- **PROVIDED TEXT**:

/---

Cause These diseases are caused by an unknown graft-transmissible agent. They were assumed to be caused by phytoplasmas, but repeated attempts to confirm this association have failed. Many old rootstocks introduced from Europe were uniformly infected with the pathogens that cause these diseases.
Symptoms On many commercial cultivars, there are no acute symptoms, although fruit quality and yield may be adversely affected. On sensitive cultivars, branches fail to develop properly and remain very pliable and droop under their own weight. The affected limbs are also more prone to cold and frost damage than healthy limbs. On cultivars such as 'Gravenstein', the disease appears as a flattening of shoots and limbs on 2- to 3-year old growth. As the branches become older, the flattening becomes more pronounced and deep furrows develop. Trees exhibit reduced production, and the diseased limbs are very prone to breaking.
Both types of symptom are more severe in moderate climates and less severe in warmer environments.
Cultural control The use of certified virus-tested (and found to be free of all known viruses) propagation material has dramatically decreased the incidence of these diseases.
References Fridlund PR and Waterworth HE. 1989. Virus and Viruslike Diseases of Pome Fruits and Simulating Noninfectious Disorders, PR Fridlund, ed. Washington State Cooperative Extension, Pullman, WA. Publication SP0003.
van Oosten, J. J. 1983. Growth, yield and fruit quality of virus-infected and virus-free Golden Delicious apple trees, 1968-1982. Acta Horticulturae 130:213-220.

\---

- **INFORMATION SHOWN**:
/---

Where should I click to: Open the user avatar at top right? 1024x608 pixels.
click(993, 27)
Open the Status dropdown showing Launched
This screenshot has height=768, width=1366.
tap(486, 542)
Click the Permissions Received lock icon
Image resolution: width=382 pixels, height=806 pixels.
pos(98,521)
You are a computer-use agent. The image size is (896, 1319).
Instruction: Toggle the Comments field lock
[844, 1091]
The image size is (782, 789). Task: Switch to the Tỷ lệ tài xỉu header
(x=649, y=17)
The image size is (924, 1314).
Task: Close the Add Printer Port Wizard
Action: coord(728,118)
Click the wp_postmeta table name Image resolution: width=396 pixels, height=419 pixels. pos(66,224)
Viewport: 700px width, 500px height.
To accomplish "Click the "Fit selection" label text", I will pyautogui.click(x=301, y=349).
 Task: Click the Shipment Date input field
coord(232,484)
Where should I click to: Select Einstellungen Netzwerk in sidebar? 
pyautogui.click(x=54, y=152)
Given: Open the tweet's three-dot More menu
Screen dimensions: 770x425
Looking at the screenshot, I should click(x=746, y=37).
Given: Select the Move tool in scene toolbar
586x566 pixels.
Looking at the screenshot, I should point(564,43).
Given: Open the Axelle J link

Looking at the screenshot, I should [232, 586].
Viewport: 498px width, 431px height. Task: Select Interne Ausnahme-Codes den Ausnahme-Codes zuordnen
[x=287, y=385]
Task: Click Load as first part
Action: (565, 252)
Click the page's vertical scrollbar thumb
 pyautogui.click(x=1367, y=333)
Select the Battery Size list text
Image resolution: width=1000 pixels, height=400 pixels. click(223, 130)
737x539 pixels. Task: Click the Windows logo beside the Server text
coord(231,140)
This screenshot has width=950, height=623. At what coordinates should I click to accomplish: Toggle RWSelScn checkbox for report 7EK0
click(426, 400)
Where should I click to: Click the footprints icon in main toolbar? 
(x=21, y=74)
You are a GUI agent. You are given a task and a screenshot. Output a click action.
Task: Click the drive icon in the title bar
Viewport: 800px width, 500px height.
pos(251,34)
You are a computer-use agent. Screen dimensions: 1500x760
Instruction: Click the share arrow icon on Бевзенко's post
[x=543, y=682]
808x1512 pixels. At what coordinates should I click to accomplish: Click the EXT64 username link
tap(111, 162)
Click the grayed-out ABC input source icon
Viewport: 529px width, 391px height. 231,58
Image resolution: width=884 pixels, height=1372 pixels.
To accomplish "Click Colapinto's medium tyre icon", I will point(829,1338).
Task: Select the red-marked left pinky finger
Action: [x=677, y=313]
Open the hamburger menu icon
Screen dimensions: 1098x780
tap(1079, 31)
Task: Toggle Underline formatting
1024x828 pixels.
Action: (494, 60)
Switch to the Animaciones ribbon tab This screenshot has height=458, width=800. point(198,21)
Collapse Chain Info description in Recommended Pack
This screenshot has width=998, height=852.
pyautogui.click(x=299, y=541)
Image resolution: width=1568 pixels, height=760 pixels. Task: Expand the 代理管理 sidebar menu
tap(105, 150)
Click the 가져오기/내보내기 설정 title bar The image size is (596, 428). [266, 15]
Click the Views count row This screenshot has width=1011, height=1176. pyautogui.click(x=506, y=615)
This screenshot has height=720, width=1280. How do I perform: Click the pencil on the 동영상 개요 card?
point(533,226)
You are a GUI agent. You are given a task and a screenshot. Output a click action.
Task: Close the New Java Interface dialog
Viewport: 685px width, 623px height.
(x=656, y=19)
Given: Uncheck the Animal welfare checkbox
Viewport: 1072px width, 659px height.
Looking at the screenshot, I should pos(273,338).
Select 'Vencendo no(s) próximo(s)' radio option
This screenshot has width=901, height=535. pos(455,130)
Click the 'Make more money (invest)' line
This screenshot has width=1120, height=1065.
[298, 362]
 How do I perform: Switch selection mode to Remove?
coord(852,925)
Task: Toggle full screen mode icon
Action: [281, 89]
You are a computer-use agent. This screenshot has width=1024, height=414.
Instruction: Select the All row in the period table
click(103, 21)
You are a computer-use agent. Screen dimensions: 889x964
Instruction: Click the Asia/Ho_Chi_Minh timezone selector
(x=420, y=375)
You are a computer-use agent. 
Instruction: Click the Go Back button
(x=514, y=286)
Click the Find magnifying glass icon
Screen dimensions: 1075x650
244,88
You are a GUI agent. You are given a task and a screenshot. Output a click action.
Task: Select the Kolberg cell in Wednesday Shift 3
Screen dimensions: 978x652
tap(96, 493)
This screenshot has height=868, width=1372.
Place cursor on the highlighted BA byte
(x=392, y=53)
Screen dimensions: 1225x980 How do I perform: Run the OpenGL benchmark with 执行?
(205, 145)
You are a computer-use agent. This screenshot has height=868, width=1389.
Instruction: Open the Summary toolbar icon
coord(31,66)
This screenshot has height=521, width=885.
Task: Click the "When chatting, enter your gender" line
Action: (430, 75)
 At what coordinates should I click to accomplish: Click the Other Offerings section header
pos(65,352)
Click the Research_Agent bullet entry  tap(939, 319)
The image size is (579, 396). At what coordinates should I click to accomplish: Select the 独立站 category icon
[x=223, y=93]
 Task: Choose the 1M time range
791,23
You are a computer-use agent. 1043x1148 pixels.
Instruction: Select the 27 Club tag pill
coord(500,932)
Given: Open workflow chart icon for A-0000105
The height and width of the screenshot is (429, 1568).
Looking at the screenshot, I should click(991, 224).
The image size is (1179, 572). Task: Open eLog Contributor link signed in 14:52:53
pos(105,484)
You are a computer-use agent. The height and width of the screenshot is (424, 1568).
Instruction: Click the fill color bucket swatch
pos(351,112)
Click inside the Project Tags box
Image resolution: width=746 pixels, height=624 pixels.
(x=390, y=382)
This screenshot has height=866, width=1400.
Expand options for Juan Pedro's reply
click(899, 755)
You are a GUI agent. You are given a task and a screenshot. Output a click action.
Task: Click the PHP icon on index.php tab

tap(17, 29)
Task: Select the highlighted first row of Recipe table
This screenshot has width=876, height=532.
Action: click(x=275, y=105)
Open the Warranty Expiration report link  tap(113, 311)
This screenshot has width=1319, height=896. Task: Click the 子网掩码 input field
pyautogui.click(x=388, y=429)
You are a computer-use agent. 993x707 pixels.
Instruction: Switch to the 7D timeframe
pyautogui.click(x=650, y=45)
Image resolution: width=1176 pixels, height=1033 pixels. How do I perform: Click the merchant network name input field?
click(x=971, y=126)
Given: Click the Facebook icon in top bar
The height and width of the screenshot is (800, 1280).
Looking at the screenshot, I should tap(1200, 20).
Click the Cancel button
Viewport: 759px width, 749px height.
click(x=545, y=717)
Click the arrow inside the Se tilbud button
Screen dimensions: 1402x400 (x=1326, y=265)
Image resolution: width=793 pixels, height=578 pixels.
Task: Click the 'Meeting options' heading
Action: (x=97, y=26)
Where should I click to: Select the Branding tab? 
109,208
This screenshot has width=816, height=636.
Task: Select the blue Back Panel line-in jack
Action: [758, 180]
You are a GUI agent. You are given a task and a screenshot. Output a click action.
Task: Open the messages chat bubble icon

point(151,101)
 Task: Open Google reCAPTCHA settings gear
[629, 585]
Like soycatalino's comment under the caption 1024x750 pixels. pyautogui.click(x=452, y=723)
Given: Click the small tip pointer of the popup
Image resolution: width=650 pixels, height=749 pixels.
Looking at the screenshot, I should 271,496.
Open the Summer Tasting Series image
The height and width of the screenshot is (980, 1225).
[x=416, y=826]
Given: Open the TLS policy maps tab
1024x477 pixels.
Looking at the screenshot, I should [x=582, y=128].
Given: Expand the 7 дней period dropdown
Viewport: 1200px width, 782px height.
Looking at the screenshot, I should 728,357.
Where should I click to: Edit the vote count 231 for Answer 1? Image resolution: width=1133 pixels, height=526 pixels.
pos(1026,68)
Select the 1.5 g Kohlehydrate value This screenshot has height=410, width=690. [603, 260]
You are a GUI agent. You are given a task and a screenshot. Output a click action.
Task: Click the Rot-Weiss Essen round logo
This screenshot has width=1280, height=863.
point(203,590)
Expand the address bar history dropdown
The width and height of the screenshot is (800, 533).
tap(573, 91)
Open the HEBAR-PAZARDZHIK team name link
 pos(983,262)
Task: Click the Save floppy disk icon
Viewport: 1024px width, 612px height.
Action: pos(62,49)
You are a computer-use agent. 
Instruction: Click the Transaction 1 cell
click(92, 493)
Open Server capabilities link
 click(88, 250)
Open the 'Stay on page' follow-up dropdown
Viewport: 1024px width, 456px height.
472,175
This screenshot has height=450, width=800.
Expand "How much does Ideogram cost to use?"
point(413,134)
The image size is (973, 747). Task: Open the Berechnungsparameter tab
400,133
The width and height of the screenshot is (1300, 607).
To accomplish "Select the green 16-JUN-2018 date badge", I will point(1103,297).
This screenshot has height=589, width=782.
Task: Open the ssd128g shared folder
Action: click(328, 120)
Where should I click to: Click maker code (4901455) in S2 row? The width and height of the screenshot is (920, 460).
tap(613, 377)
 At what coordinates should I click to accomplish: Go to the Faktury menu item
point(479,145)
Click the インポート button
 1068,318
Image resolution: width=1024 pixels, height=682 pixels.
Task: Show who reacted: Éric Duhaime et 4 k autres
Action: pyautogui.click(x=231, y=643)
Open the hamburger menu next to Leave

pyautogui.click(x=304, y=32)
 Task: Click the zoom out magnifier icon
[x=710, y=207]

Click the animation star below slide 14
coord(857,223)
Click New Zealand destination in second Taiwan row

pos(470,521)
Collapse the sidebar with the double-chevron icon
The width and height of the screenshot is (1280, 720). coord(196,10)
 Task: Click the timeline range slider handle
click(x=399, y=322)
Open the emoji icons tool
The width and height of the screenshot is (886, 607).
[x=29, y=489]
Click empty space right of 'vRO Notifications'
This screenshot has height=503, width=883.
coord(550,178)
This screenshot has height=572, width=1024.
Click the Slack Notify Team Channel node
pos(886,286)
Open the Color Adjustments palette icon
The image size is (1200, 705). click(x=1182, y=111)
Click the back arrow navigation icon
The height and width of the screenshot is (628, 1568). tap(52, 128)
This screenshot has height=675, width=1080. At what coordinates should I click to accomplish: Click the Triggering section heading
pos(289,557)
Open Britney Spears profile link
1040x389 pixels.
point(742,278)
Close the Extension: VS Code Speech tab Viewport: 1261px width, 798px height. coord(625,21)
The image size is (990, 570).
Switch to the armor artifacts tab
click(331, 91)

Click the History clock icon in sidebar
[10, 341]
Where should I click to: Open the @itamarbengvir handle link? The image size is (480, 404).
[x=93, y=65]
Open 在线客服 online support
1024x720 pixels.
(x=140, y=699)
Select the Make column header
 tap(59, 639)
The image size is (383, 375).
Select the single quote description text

\---

- **ACTION ITEM**: In the text on graft-transmissible tree diseases, what has dramatically decreased how often these diseases occur?

- **ANSWER SPACE**: The use of certified virus-tested propagation material, found to be free of all known viruses.